En vain j'ai parcouru les halliers et les grèves.
Je me suis efforcé
Vers le Nord implacable et le Pôle glacé
Aux Thulés mornes où meurent les rêves;
Vers les visions impérissables poursuivies
Par d'hyperboréennes contrées
Je me suis détourné des routes de la vie.
Les magiciennes rencontrées!
Par elles je crus au mirage de mes rêves
Et je me suis efforcé
Vers mon illusion par les déserts glacés
Des Thulés mornes où meurent les rêves
En des halliers de ronce et par la fange de leurs grèves
J'y voyais sans cesse un pourpris superbe
Et j'entrais en un val de tendres fleurs écloses
Avec des aspérules en grappes blanches sous l'herbe,
Et c'était une nuit de lune parmi les roses.
En les senteurs molles et profondes
Quel rêve ai-je vécu sur ces terrasses blondes
Illunées?
Les ténèbres bientôt descendaient en l'effroi
Et l'épouvante des landes abandonnées
Aux gémissements sinistres d'un vent froid.
Parfois encore c'étaient les gnomes
Et les Trolls aux visages odieux
Qui tournaient, brumeux fantômes
Qui tournaient et qui riaient à mes yeux.
Et les mêmes désirs, désirs jamais défunts,
En mon âme suscitaient toujours la même foi:
Pour l'effluve pressenti de plus subtils parfums
J'entrais en d'illusoires pelouses
Le long de lacs mentis où bientôt j'étais seul
Par la neige qui vraie était lourde comme un linceul
Sans le spectre des yeux que j'eusse crus défunts!

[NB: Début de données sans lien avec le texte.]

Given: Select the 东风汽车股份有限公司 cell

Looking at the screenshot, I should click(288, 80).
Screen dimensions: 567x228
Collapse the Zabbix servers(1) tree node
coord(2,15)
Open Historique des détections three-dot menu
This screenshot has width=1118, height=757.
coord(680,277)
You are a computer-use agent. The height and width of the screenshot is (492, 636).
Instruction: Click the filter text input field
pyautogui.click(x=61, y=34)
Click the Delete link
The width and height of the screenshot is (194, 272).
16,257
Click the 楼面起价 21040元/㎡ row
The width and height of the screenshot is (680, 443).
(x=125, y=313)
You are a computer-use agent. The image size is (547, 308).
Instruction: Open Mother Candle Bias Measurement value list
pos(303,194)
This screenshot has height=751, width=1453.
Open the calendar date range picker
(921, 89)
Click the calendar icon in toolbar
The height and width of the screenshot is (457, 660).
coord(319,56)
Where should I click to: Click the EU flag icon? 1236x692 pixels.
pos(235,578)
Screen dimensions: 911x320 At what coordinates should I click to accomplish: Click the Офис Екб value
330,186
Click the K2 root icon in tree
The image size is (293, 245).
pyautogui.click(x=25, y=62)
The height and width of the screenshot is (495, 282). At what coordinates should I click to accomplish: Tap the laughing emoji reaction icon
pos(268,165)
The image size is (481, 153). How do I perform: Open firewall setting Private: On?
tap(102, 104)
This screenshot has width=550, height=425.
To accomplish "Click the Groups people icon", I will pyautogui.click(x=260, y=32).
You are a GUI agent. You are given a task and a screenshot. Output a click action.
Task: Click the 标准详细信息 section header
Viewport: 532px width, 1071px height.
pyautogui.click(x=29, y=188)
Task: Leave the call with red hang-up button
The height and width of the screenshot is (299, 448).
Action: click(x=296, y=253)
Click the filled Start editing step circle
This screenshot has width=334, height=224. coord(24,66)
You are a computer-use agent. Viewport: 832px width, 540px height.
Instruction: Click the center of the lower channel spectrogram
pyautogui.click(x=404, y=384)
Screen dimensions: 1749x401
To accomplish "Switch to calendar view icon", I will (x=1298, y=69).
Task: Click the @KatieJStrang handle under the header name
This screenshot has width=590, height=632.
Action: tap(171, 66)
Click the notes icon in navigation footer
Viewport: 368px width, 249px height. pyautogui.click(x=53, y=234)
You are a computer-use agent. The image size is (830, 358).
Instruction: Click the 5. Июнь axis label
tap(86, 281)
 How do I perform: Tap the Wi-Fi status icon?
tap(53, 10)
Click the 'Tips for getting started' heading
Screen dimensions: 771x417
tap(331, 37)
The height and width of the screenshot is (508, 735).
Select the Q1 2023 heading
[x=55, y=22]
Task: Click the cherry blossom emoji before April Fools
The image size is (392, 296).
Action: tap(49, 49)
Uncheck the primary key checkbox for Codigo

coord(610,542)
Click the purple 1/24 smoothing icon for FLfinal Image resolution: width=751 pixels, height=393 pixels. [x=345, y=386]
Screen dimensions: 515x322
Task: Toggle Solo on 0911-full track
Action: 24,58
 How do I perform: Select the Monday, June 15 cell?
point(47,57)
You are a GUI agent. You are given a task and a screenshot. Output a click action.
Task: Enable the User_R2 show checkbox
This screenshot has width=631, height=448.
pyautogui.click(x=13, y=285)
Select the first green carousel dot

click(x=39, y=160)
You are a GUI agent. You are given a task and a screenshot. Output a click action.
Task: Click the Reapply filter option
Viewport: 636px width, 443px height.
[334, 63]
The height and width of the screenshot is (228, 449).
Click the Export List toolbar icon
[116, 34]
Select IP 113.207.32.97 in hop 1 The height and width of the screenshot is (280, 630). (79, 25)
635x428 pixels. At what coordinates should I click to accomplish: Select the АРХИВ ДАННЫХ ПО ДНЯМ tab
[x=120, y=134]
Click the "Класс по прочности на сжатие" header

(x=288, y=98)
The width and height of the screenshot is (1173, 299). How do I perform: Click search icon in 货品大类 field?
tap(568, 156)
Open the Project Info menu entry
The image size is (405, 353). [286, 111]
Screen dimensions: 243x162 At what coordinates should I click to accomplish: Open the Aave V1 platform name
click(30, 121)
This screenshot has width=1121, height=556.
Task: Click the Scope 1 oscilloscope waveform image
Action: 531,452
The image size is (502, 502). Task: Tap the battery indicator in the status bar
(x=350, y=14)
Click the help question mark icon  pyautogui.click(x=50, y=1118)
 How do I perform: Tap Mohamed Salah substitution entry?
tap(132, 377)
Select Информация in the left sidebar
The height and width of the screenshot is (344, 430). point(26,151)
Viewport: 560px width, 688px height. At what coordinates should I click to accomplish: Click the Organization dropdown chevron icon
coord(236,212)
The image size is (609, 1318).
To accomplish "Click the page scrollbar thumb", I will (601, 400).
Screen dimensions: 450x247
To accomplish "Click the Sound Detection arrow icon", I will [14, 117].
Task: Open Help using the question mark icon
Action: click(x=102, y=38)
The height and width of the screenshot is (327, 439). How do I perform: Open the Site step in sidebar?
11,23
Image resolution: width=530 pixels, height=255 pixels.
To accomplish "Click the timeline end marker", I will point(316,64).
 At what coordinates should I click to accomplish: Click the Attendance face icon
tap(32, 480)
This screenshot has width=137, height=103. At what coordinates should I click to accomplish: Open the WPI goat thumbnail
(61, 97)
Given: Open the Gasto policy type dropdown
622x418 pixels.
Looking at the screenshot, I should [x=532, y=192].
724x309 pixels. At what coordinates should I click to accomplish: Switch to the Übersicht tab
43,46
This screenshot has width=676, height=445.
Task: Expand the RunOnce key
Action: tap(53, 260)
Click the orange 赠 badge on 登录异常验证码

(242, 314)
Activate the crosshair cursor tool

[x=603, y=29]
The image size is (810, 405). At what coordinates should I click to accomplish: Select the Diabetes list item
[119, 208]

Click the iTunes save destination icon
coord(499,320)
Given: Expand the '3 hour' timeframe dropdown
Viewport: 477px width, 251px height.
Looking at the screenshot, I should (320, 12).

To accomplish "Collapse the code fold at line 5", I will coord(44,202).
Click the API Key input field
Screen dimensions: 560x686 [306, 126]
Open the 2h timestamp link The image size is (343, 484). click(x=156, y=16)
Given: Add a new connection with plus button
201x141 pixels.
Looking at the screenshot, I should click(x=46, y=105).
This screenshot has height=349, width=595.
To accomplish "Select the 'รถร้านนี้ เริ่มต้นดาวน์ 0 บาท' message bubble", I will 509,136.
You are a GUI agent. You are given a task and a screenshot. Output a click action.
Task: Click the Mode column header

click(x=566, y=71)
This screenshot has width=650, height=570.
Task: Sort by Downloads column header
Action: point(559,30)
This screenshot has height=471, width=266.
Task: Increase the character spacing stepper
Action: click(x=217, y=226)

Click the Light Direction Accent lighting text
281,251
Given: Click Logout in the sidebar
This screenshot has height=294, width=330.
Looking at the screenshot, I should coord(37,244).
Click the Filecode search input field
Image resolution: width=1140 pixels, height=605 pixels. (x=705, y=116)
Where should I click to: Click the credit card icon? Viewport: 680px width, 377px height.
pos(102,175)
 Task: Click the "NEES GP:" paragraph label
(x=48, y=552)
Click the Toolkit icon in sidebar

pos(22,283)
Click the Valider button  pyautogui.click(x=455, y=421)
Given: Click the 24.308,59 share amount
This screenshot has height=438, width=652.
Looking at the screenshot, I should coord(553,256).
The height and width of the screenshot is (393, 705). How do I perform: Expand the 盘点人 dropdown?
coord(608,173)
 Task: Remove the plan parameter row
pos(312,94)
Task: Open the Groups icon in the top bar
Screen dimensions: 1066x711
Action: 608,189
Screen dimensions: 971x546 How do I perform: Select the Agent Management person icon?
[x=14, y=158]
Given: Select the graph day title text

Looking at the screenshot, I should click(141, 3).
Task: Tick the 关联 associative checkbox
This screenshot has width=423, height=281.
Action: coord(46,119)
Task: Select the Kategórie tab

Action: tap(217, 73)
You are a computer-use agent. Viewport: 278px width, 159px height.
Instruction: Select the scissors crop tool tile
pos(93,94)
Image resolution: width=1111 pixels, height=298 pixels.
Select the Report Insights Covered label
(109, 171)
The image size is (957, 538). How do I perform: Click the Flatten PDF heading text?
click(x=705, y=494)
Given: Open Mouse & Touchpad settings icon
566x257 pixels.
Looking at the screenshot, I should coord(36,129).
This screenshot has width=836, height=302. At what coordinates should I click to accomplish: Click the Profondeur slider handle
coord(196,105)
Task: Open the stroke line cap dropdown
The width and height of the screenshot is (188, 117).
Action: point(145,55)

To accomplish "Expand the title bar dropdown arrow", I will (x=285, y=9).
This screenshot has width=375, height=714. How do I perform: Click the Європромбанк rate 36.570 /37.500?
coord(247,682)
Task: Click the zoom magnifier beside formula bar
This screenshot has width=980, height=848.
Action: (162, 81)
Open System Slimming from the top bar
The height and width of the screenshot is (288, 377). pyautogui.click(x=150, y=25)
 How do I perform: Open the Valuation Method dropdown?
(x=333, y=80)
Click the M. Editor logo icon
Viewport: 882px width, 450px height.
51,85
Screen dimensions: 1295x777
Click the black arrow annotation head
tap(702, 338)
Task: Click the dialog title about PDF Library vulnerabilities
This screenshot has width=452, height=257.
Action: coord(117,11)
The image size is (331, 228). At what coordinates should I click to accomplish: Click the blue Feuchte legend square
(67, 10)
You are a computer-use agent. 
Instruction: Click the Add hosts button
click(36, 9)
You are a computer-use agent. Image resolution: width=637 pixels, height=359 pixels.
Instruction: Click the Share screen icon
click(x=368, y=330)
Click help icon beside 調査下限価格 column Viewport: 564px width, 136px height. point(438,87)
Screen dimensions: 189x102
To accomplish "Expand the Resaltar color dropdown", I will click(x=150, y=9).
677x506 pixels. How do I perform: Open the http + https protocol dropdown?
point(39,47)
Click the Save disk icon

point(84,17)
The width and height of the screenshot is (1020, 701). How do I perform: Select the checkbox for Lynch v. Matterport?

Mais j'ai surpris dans la tourmente
Le mensonge surgi d'un mirage d'amante
Et les syllabes de runes morts
Des Trolls malicieux et des haineux Klingsors!
— Et de l'adverse magie où mon désir se bute
Sous les embûches de la neige
J'échappe par la vie à cette vaine lutte;


J'ai rompu le pouvoir des mauvais sortilèges.

André Fontainas.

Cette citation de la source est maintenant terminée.